SpaceX will intentionally send abort commands to Crew Dragon at one of the harshest moments in flight — Max Q, or maximum aerodynamic pressure. This will trigger a launch escape to demonstrate the spacecraft’s capability to safely separate from the Falcon 9 rocket in the event of a failure during launch.
Once the launch escape sequence begins, Falcon 9’s first stage Merlin engines will shut down and Crew Dragon’s SuperDraco thrusters will begin their firing sequence. The launch vehicle and spacecraft will separate, and Crew Dragon’s SuperDracos will burn to completion.

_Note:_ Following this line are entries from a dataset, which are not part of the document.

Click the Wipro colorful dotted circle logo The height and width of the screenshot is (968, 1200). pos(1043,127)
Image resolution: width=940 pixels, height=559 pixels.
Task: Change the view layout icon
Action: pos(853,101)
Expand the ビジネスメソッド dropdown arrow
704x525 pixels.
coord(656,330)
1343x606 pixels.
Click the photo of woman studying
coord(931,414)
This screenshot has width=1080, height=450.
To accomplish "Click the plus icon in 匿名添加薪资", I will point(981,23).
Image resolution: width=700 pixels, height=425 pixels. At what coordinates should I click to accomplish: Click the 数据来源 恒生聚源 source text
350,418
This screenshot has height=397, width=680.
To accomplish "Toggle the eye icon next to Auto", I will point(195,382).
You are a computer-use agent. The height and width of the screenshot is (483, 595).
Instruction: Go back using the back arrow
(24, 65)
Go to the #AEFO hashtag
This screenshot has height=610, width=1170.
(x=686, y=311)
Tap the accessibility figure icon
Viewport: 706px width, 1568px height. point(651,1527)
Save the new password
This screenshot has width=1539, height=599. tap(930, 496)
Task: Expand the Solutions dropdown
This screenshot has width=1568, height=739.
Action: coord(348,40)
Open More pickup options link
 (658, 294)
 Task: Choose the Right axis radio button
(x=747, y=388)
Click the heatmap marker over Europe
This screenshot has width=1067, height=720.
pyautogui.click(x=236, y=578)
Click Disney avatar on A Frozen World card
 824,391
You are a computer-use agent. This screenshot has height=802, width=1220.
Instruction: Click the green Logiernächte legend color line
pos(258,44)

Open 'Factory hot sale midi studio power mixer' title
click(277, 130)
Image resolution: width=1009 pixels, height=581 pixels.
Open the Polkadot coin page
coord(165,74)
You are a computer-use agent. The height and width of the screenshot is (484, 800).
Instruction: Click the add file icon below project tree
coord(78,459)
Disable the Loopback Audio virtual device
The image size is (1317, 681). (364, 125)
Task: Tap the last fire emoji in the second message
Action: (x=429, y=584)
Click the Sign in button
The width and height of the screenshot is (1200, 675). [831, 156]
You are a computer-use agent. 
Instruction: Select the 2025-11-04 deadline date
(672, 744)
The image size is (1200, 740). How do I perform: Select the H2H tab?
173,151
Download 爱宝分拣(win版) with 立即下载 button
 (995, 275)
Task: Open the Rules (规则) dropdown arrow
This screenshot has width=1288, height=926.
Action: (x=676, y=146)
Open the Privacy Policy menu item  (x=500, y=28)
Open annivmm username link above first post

After Crew Dragon’s SuperDracos shut down, the spacecraft will coast to apogee, the highest point in its arc. Near apogee, Crew Dragon’s trunk will separate, and the smaller Draco thrusters will re-orient the spacecraft for reentry and parachute deploy. Dragon’s drogue and main parachutes will then sequence to provide for a soft landing in the Atlantic Ocean.
Splashdown will occur near SpaceX Dragon recovery teams, about 30-35 kilometers offshore. Following Crew Dragon’s separation, Falcon 9 is expected to aerodynamically break up offshore over the Atlantic Ocean.
As part of the Crew Dragon recovery operation, Air Force Detachment-3 personnel will work with the SpaceX recovery team to observe the spacecraft and practice their initial approach in the open ocean, mimicking an actual rescue operation before the SpaceX team recovers Crew Dragon for return to Cape Canaveral.